In [None]:
from google.colab import drive
drive.mount("/content/drive")

!pip install datasets evaluate transformers[sentencepiece]

The pipeline() makes it simple to use any model from the Hub for inference on any language, computer vision, speech, and multimodal tasks. Even if you don’t have experience with a specific modality or aren’t familiar with the underlying code behind the models, you can still use them for inference with the pipeline()! This tutorial will teach you to:

* Use a pipeline() for inference.
* Use a specific tokenizer or model.
* Use a pipeline() for audio, vision, and multimodal tasks.

#  Pipeline usage

While each task has an associated pipeline(), it is simpler to use the general pipeline() abstraction which contains all the task-specific pipelines. The pipeline() automatically loads a default model and a preprocessing class capable of inference for your task.

1. Start by creating a pipeline() and specify an inference task:

In [2]:
from transformers import pipeline 

generator = pipeline(task="text-generation")

No model was supplied, defaulted to gpt2 and revision 6c0e608 (https://huggingface.co/gpt2).
Using a pipeline without specifying a model name and revision in production is not recommended.


Downloading:   0%|          | 0.00/665 [00:00<?, ?B/s]

Downloading:   0%|          | 0.00/548M [00:00<?, ?B/s]

Downloading:   0%|          | 0.00/1.04M [00:00<?, ?B/s]

Downloading:   0%|          | 0.00/456k [00:00<?, ?B/s]

Downloading:   0%|          | 0.00/1.36M [00:00<?, ?B/s]

2. Pass your input text to the pipeline():

In [3]:
generator("One day, I was walking down to the")

Setting `pad_token_id` to `eos_token_id`:50256 for open-end generation.


[{'generated_text': "One day, I was walking down to the side and when I turned around suddenly people started coming round my right arm. I just shook my head and yelled, 'What can you do? You're crazy.' I can't remember what I said."}]

3. If you have more than one input, pass your input as a list:

In [5]:
generator(["I was absolutely right", "On that topic I would like to do"])

Setting `pad_token_id` to `eos_token_id`:50256 for open-end generation.
Setting `pad_token_id` to `eos_token_id`:50256 for open-end generation.


[[{'generated_text': "I was absolutely right.\n\nThe whole picture, in short, is like the whole world in which you live because you're in your 50s and your 50s in your 60s, you can no longer be there to see what people are"}],
 [{'generated_text': 'On that topic I would like to do my usual list of questions, but in order to answer, I wanted to provide some answers.\n\nQ1 - How many are people using Microsoft Office?\n\nA1 - There is a pretty high'}]]

Any additional parameters for your task can also be included in the pipeline().

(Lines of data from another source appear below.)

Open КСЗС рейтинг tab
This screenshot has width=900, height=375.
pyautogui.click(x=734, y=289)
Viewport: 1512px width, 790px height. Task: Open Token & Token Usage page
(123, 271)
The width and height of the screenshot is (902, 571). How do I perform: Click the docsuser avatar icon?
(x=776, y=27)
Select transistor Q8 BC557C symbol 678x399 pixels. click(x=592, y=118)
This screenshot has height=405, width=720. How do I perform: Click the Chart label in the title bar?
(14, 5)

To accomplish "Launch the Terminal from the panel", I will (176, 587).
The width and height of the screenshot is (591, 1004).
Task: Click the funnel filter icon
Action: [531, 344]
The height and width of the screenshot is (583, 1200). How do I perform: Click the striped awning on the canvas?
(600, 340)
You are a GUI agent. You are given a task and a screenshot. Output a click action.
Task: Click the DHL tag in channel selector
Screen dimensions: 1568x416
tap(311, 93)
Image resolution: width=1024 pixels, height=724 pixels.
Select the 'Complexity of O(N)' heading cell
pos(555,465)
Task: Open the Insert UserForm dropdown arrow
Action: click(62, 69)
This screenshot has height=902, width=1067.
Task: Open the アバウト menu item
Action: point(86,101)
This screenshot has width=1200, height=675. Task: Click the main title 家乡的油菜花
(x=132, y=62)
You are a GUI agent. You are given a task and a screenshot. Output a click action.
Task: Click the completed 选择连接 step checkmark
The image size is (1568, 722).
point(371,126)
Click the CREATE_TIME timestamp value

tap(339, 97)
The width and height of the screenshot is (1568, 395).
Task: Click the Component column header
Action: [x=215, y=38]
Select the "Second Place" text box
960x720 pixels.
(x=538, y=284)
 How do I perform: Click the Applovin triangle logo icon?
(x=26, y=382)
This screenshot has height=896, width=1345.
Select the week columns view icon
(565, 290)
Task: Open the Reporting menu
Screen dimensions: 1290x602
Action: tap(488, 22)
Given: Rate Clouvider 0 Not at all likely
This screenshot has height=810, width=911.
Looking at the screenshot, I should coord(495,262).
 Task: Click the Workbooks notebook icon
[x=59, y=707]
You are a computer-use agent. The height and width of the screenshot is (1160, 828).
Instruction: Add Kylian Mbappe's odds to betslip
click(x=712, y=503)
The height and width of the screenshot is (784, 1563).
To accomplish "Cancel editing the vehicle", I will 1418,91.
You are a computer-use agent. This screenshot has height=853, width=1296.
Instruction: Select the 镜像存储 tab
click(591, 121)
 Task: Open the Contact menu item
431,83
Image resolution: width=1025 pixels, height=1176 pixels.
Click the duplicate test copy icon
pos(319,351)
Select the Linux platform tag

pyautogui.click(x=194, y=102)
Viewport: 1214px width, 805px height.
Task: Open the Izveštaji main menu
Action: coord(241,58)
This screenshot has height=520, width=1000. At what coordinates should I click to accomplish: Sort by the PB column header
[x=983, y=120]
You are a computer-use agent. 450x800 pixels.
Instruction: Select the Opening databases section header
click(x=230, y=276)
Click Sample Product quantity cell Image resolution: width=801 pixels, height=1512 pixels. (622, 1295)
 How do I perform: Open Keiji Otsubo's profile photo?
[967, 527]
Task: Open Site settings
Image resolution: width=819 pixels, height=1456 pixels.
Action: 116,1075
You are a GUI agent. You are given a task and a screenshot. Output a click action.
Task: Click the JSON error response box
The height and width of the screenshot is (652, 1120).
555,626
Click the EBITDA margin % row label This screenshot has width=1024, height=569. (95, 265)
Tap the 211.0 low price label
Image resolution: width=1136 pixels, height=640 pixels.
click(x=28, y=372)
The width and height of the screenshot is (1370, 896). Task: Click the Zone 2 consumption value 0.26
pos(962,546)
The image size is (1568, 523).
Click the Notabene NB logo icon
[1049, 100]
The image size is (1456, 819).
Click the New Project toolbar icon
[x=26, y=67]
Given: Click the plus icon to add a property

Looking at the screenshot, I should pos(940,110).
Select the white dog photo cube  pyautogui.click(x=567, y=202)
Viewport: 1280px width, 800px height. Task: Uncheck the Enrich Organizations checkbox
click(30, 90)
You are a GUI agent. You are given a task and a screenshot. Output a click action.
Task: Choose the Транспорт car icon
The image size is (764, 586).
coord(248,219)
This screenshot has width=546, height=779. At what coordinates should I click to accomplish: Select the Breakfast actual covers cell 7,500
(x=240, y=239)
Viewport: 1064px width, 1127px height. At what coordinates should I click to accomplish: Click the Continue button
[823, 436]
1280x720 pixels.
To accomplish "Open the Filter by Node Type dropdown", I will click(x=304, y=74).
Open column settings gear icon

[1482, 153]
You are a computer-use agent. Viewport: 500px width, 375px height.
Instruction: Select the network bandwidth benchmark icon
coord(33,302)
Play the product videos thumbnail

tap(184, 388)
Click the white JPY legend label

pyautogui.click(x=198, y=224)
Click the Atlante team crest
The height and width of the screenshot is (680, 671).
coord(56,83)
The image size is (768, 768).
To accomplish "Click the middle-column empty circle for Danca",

The text-generation task has a generate() method with several parameters for controlling the output. For example, if you want to generate more than one output, set the num_return_sequences parameter:

In [6]:
generator("How do you want to drink your coffee", num_return_sequences=3)

Setting `pad_token_id` to `eos_token_id`:50256 for open-end generation.


[{'generated_text': 'How do you want to drink your coffee? I\'m going to go have coffee… and maybe then we could start a family…"\n\nA few years ago, I took a look at a book called "What I Do With Your Ears."'},
 {'generated_text': "How do you want to drink your coffee?\n\n(I'm just a non-professional) Why don't you have a cup of coffee and then get it cold.\n\nDo you need to have the mug?\n\nWhy don't"},
 {'generated_text': 'How do you want to drink your coffee, your rice, your water, or your tea?" "Oh, my!" said the woman beside Goh-Kong. "We want to know how good your drink is." "It\'s our daily'}]

#  Choose a model and tokenizer

The pipeline() accepts any model from the Hub. There are tags on the Hub that allow you to filter for a model you’d like to use for your task. Once you’ve picked an appropriate model, load it with the corresponding AutoModelFor and AutoTokenizer class. For example, load the AutoModelForCausalLM class for a causal language modeling task:

In [7]:
from transformers import AutoTokenizer, AutoModelForCausalLM

tokenizer = AutoTokenizer.from_pretrained("distilgpt2")
model = AutoModelForCausalLM.from_pretrained("distilgpt2")

Downloading:   0%|          | 0.00/762 [00:00<?, ?B/s]

Downloading:   0%|          | 0.00/1.04M [00:00<?, ?B/s]

Downloading:   0%|          | 0.00/456k [00:00<?, ?B/s]

Downloading:   0%|          | 0.00/1.36M [00:00<?, ?B/s]

Downloading:   0%|          | 0.00/353M [00:00<?, ?B/s]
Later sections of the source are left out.